Task details: Return every one of the entries below word for word, leaving out the pictures.

▬▬▬▬▬▬▬▬▬▬

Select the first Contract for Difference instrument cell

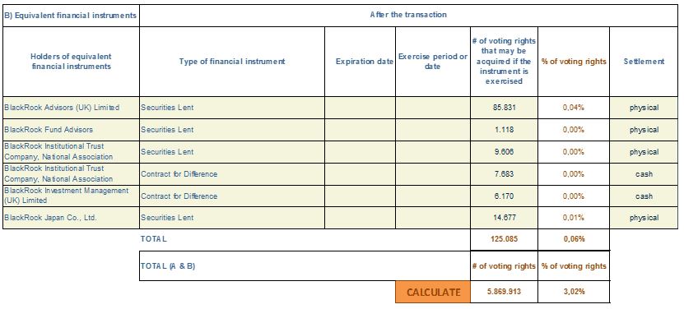232,174
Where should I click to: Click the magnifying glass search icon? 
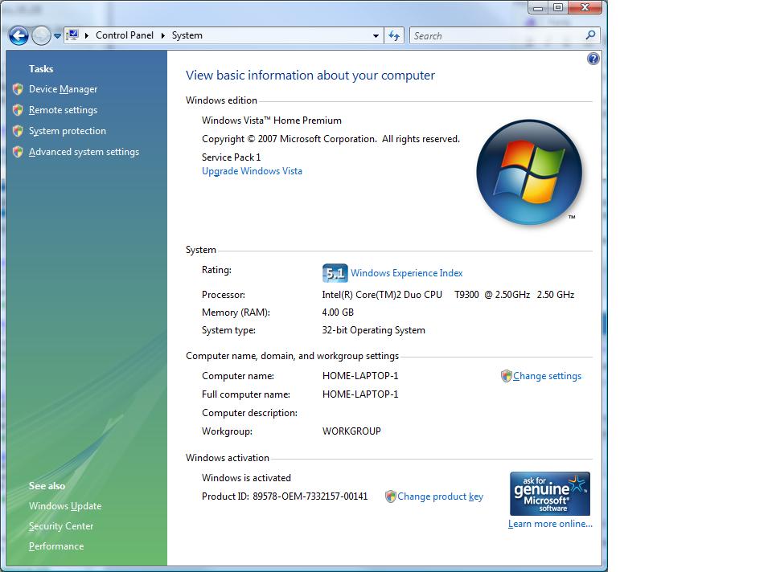pyautogui.click(x=591, y=35)
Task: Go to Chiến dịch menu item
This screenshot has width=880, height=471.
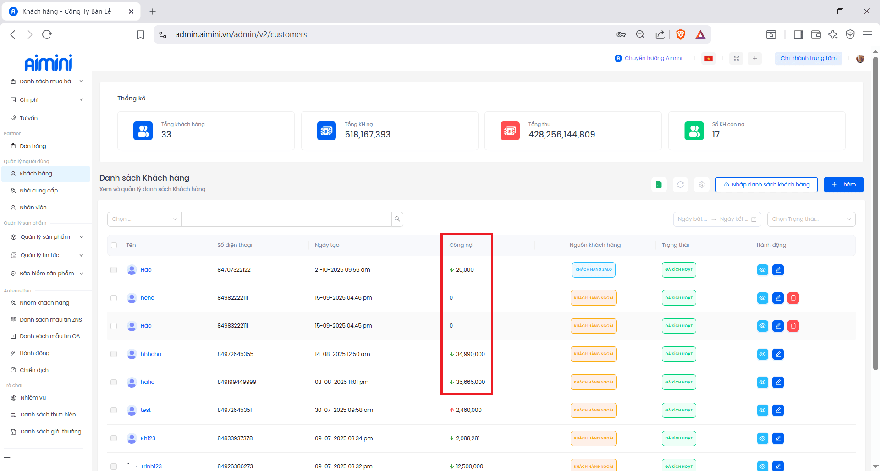Action: [x=34, y=370]
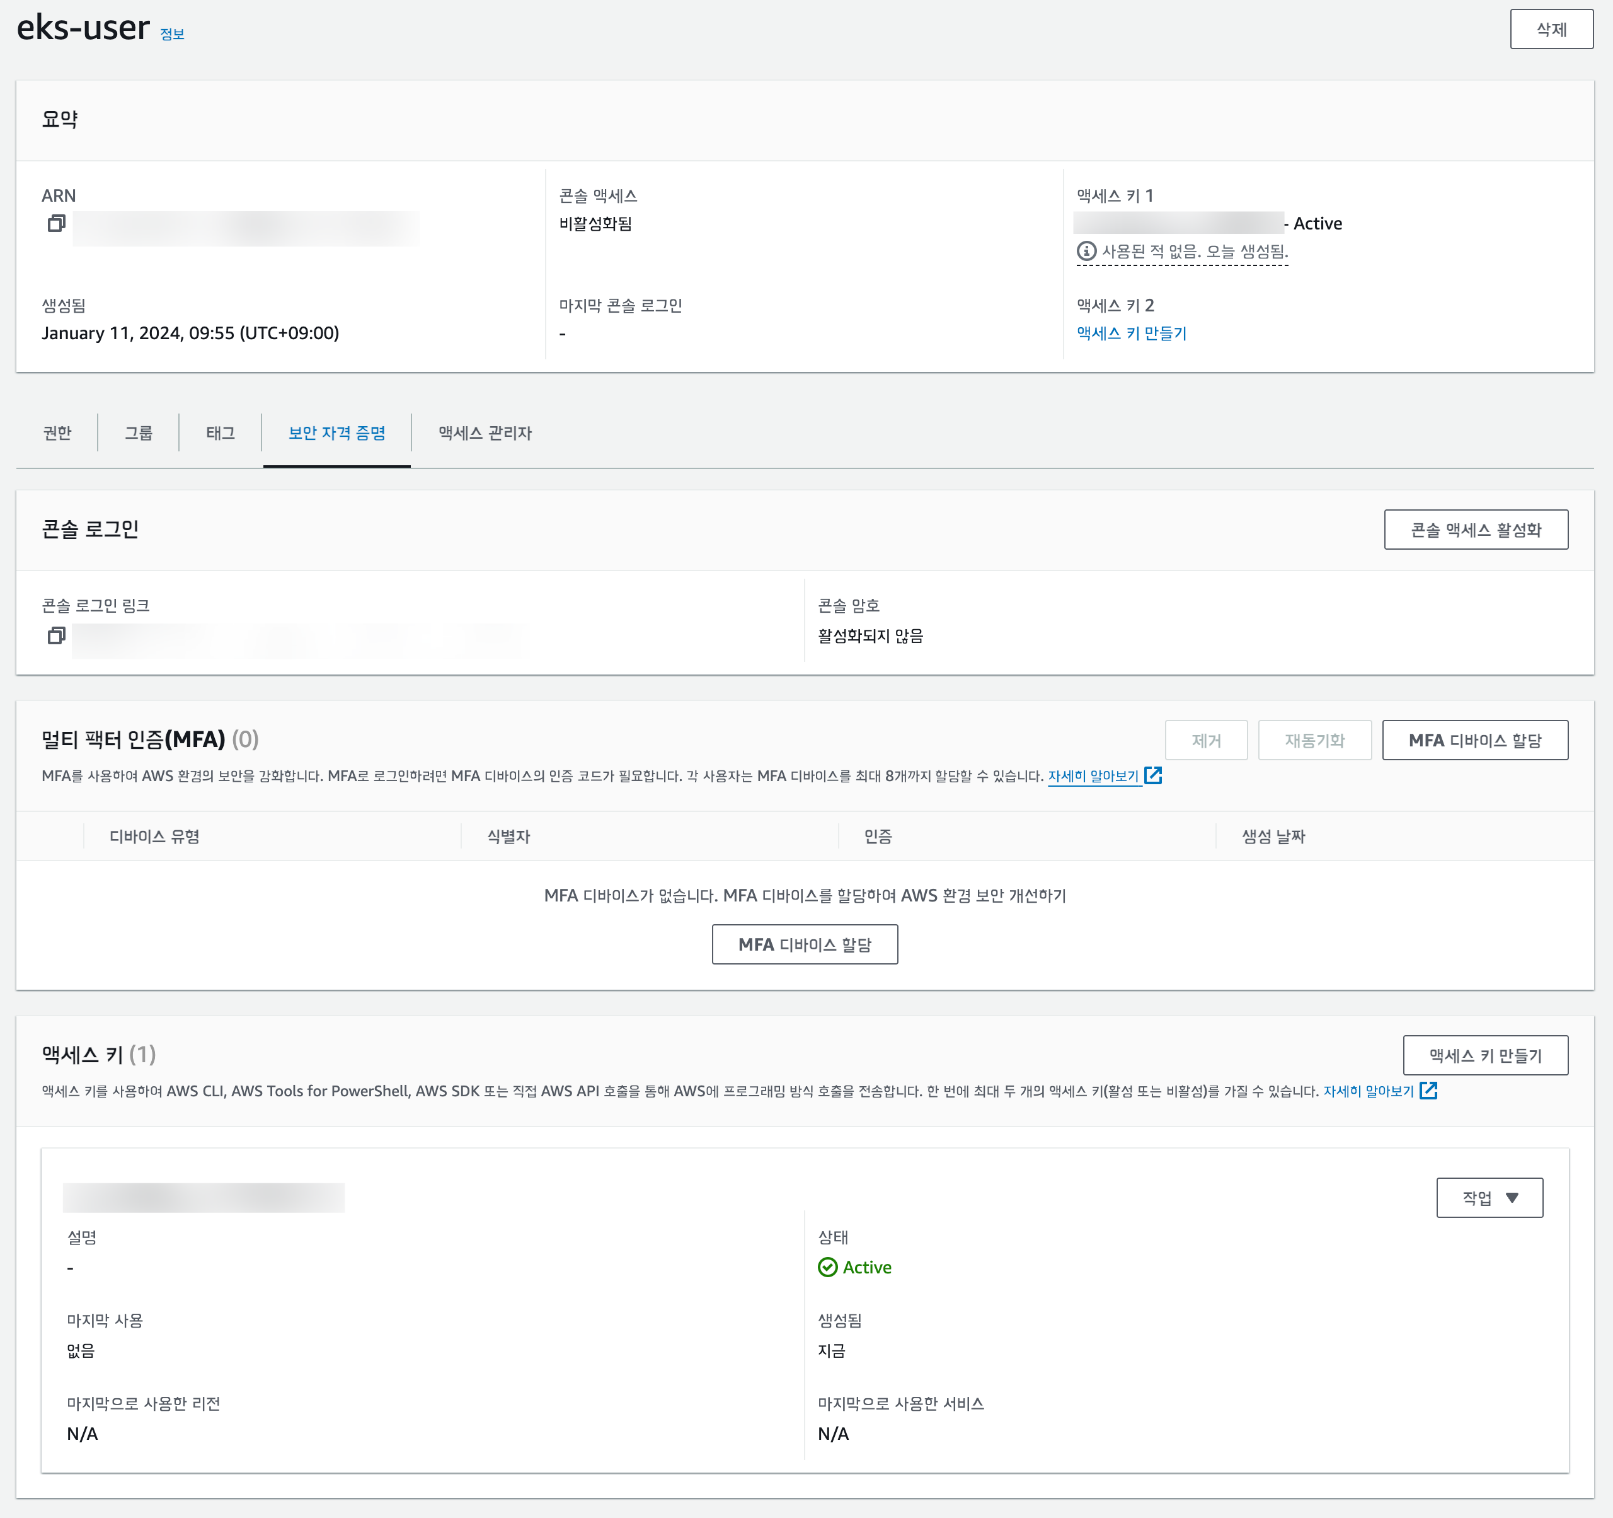Click MFA 디바이스 할당 in MFA header
1613x1518 pixels.
[1474, 740]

▬▬▬▬▬▬▬▬▬▬

Task response:
Select the first Contract for Difference instrument cell

232,174
Where should I click to: Click the magnifying glass search icon? 
pyautogui.click(x=591, y=35)
Task: Go to Chiến dịch menu item
This screenshot has width=880, height=471.
Action: [x=34, y=370]
Click MFA 디바이스 할당 in MFA header
1613x1518 pixels.
[1474, 740]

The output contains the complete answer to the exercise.